» Instructions to follow
In the records below, find the line containing "Task: Click the Sáp nhập từ value cell", then extract that line and all subsequent lines exactly, leaving out everything else.

» Data records
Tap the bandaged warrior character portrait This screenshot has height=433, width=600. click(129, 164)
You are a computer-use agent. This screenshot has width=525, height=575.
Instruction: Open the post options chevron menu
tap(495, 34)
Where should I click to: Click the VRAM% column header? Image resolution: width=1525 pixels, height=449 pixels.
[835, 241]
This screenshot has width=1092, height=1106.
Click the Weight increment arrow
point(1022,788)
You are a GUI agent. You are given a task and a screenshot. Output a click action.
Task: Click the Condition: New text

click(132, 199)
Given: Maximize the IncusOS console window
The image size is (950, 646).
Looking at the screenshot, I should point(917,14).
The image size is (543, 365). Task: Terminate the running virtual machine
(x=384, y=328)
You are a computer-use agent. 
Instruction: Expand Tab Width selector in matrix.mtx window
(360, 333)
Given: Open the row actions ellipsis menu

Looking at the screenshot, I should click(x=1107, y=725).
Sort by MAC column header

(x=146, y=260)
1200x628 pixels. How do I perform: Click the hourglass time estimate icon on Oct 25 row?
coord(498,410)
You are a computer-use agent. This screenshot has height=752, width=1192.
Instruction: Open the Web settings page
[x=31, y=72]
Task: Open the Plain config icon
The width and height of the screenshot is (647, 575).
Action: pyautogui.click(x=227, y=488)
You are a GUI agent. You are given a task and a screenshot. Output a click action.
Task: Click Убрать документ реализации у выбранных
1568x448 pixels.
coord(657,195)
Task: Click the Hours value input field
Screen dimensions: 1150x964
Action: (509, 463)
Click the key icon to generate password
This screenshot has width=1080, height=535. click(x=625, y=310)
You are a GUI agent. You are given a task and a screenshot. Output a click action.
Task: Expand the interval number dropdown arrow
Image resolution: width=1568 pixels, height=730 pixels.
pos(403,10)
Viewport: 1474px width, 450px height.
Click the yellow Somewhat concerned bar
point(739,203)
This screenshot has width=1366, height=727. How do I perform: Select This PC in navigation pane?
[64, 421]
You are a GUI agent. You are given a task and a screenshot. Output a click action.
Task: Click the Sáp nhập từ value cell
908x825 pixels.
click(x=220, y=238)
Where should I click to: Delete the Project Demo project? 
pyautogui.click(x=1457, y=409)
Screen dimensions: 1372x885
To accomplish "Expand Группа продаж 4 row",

» The answer
Task: Click the Sáp nhập từ value cell
908x825 pixels.
click(x=220, y=238)
Where should I click to: Delete the Project Demo project? 
pyautogui.click(x=1457, y=409)
Screen dimensions: 1372x885
To accomplish "Expand Группа продаж 4 row",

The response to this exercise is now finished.